◆ **PROBLEM REQUIREMENTS**: Copy out every line below without alteration.

##### INPUT

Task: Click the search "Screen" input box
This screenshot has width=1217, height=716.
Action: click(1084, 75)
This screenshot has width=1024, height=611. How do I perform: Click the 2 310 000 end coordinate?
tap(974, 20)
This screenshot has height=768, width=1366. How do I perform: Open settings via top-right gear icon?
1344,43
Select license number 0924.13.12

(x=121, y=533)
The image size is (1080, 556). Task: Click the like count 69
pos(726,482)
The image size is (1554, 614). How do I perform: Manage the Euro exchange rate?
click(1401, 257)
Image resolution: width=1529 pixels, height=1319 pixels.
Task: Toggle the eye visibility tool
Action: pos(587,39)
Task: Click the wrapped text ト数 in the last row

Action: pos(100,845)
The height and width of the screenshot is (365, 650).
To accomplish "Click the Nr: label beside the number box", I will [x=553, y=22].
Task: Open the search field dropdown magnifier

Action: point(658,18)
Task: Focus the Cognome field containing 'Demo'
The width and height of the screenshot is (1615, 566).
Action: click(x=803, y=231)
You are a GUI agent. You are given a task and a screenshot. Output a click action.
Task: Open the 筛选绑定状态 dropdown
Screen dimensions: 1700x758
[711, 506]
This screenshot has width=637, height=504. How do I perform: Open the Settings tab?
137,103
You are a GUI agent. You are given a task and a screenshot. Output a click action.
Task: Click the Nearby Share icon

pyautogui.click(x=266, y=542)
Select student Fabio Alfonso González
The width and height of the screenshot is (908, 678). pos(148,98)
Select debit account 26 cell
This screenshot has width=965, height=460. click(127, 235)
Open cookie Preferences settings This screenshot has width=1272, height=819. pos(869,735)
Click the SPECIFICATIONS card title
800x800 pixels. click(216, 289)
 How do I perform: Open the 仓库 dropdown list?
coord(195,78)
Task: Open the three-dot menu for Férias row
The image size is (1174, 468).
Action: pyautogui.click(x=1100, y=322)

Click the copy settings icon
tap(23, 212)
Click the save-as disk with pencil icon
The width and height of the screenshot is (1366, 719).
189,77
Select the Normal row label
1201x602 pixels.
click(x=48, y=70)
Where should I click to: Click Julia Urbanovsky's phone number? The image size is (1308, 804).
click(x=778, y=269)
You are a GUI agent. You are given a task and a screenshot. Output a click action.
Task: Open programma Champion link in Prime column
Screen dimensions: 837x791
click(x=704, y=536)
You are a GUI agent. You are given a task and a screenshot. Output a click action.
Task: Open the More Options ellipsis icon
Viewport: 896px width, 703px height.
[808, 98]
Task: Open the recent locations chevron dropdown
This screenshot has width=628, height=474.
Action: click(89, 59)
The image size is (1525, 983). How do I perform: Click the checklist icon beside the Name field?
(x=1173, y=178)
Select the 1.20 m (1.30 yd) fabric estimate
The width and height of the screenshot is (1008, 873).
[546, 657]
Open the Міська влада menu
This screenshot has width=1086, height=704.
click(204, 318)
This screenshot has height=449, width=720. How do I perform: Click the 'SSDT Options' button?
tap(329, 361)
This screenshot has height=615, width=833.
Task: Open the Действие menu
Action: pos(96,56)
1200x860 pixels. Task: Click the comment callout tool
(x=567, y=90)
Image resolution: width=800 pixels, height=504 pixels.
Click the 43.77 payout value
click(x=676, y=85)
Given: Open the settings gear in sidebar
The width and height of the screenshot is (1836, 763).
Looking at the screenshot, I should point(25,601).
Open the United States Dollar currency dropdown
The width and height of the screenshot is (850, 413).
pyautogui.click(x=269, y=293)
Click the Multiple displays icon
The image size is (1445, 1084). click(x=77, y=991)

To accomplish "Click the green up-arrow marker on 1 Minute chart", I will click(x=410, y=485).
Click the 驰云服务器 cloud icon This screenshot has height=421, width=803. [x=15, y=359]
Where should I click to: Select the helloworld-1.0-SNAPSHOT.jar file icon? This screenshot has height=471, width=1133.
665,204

##########

◆ **EXERCISE RESULT**:
Task: Click the search "Screen" input box
This screenshot has width=1217, height=716.
Action: click(1084, 75)
This screenshot has width=1024, height=611. How do I perform: Click the 2 310 000 end coordinate?
tap(974, 20)
This screenshot has height=768, width=1366. How do I perform: Open settings via top-right gear icon?
1344,43
Select license number 0924.13.12

(x=121, y=533)
The image size is (1080, 556). Task: Click the like count 69
pos(726,482)
The image size is (1554, 614). How do I perform: Manage the Euro exchange rate?
click(1401, 257)
Image resolution: width=1529 pixels, height=1319 pixels.
Task: Toggle the eye visibility tool
Action: pos(587,39)
Task: Click the wrapped text ト数 in the last row

Action: pos(100,845)
The height and width of the screenshot is (365, 650).
To accomplish "Click the Nr: label beside the number box", I will [x=553, y=22].
Task: Open the search field dropdown magnifier

Action: point(658,18)
Task: Focus the Cognome field containing 'Demo'
The width and height of the screenshot is (1615, 566).
Action: click(x=803, y=231)
You are a GUI agent. You are given a task and a screenshot. Output a click action.
Task: Open the 筛选绑定状态 dropdown
Screen dimensions: 1700x758
[711, 506]
This screenshot has width=637, height=504. How do I perform: Open the Settings tab?
137,103
You are a GUI agent. You are given a task and a screenshot. Output a click action.
Task: Click the Nearby Share icon

pyautogui.click(x=266, y=542)
Select student Fabio Alfonso González
The width and height of the screenshot is (908, 678). pos(148,98)
Select debit account 26 cell
This screenshot has width=965, height=460. click(127, 235)
Open cookie Preferences settings This screenshot has width=1272, height=819. pos(869,735)
Click the SPECIFICATIONS card title
800x800 pixels. click(216, 289)
 How do I perform: Open the 仓库 dropdown list?
coord(195,78)
Task: Open the three-dot menu for Férias row
The image size is (1174, 468).
Action: pyautogui.click(x=1100, y=322)

Click the copy settings icon
tap(23, 212)
Click the save-as disk with pencil icon
The width and height of the screenshot is (1366, 719).
189,77
Select the Normal row label
1201x602 pixels.
click(x=48, y=70)
Where should I click to: Click Julia Urbanovsky's phone number? The image size is (1308, 804).
click(x=778, y=269)
You are a GUI agent. You are given a task and a screenshot. Output a click action.
Task: Open programma Champion link in Prime column
Screen dimensions: 837x791
click(x=704, y=536)
You are a GUI agent. You are given a task and a screenshot. Output a click action.
Task: Open the More Options ellipsis icon
Viewport: 896px width, 703px height.
[808, 98]
Task: Open the recent locations chevron dropdown
This screenshot has width=628, height=474.
Action: click(89, 59)
The image size is (1525, 983). How do I perform: Click the checklist icon beside the Name field?
(x=1173, y=178)
Select the 1.20 m (1.30 yd) fabric estimate
The width and height of the screenshot is (1008, 873).
[546, 657]
Open the Міська влада menu
This screenshot has width=1086, height=704.
click(204, 318)
This screenshot has height=449, width=720. How do I perform: Click the 'SSDT Options' button?
tap(329, 361)
This screenshot has height=615, width=833.
Task: Open the Действие menu
Action: pos(96,56)
1200x860 pixels. Task: Click the comment callout tool
(x=567, y=90)
Image resolution: width=800 pixels, height=504 pixels.
Click the 43.77 payout value
click(x=676, y=85)
Given: Open the settings gear in sidebar
The width and height of the screenshot is (1836, 763).
Looking at the screenshot, I should point(25,601).
Open the United States Dollar currency dropdown
The width and height of the screenshot is (850, 413).
pyautogui.click(x=269, y=293)
Click the Multiple displays icon
The image size is (1445, 1084). click(x=77, y=991)

To accomplish "Click the green up-arrow marker on 1 Minute chart", I will click(x=410, y=485).
Click the 驰云服务器 cloud icon This screenshot has height=421, width=803. [x=15, y=359]
Where should I click to: Select the helloworld-1.0-SNAPSHOT.jar file icon? This screenshot has height=471, width=1133.
665,204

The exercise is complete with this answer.